REQUIRED WORK: Return, word for word, the stretch of the article on the funerals of the flotilla raid victims from "Thousands of mourners" through "be buried today.".

EXERCISE TEXT:
=== Section Start ===
Thousands of mourners yesterday attended the funerals of eight men killed in the Israeli naval raid on a Turkish ship carrying pro-Palestinian activists trying to break the Gaza blockade. The display of solidarity – which included a huge banner proclaiming "You head to heaven. May God bless your martyrdom" – came on a day that the country's President Abdullah Gul said "Israel made one of the greatest mistakes in its history." The coffins of the dead men, draped in Turkish and Palestinian flags, were carried through crowds from Istanbul's Fatih mosque to cars to take them to a city cemetery. The men, seven Turks and a US citizen of Turkish origin, ranged in ages from 19 to 60. A ninth man was due to be buried today.
"Our friends have been massacred," said Bulent Yildirim, the head of Islamic organisation IHH that helped to fund and organise the Gaza flotilla. Israel has accused IHH of links with Hamas, which the group denies.
The funerals came as the Israeli military and returning activists continued to drive home their competing narratives of what took place aboard the vessel when it was stormed by commandos before dawn Monday some 75 miles offshore, in international waters.
Israel says the commandos resorted to force only after activists attacked them with knives, crowbars and clubs, as well as two pistols wrested from soldiers. Activists say the Israeli servicemen fired first.
=== Section End ===
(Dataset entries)
=== Section Start ===
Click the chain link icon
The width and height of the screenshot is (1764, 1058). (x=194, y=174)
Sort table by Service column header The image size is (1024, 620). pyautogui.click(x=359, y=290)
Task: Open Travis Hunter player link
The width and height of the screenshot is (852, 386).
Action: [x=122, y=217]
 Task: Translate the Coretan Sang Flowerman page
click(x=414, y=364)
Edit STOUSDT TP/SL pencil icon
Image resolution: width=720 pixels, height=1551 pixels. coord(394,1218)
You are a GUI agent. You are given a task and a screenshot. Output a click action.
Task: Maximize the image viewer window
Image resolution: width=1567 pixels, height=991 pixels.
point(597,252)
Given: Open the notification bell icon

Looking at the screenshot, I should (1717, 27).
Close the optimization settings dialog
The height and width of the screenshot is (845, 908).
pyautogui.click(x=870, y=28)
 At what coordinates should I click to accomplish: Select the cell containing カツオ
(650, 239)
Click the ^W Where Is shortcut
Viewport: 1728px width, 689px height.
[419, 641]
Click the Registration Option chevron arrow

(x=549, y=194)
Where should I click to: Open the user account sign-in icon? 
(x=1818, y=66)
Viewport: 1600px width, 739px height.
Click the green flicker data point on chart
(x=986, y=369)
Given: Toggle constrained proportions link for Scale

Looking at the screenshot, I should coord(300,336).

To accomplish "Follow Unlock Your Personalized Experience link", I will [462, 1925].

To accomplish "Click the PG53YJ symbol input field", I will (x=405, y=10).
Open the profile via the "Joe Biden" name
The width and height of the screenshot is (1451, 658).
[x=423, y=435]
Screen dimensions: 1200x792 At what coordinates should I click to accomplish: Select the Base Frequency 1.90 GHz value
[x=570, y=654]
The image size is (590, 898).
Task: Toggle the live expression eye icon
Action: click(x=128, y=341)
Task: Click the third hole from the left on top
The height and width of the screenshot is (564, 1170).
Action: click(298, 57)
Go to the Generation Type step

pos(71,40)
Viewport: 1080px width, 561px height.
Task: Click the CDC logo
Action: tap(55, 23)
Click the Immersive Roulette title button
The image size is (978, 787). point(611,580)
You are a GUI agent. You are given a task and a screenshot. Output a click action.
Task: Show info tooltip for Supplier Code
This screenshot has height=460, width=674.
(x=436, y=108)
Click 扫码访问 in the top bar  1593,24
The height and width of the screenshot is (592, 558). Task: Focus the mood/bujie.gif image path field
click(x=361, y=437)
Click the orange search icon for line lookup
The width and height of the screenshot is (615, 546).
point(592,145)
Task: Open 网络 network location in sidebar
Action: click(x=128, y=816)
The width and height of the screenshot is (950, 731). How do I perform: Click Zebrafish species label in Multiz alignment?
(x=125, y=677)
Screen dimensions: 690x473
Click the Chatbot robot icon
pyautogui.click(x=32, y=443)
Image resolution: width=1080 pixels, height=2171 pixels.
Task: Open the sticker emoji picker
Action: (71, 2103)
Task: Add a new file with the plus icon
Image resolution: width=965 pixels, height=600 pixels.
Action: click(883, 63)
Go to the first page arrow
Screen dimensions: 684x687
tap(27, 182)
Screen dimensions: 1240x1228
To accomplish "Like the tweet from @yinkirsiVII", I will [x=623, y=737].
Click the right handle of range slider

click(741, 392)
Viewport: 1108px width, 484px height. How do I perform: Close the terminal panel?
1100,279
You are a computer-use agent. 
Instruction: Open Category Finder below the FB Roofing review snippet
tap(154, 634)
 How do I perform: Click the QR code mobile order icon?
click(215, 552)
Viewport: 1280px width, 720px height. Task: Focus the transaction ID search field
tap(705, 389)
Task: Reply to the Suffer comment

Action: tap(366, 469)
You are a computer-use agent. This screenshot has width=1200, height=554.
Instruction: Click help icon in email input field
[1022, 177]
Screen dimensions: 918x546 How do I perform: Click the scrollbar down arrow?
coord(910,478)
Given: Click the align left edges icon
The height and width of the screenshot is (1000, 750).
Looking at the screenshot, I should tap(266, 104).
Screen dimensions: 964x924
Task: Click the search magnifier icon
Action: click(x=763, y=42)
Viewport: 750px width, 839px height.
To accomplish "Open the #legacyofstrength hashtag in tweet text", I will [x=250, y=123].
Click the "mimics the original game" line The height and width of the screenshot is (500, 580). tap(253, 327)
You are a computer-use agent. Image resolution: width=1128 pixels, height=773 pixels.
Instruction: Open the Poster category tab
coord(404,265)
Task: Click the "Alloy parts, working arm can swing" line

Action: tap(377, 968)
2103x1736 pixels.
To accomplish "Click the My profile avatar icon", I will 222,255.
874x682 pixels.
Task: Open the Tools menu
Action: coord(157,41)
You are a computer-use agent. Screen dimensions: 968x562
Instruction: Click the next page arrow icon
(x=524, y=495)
=== Section End ===
PROBLEM SOLUTION:
Thousands of mourners yesterday attended the funerals of eight men killed in the Israeli naval raid on a Turkish ship carrying pro-Palestinian activists trying to break the Gaza blockade. The display of solidarity – which included a huge banner proclaiming "You head to heaven. May God bless your martyrdom" – came on a day that the country's President Abdullah Gul said "Israel made one of the greatest mistakes in its history." The coffins of the dead men, draped in Turkish and Palestinian flags, were carried through crowds from Istanbul's Fatih mosque to cars to take them to a city cemetery. The men, seven Turks and a US citizen of Turkish origin, ranged in ages from 19 to 60. A ninth man was due to be buried today.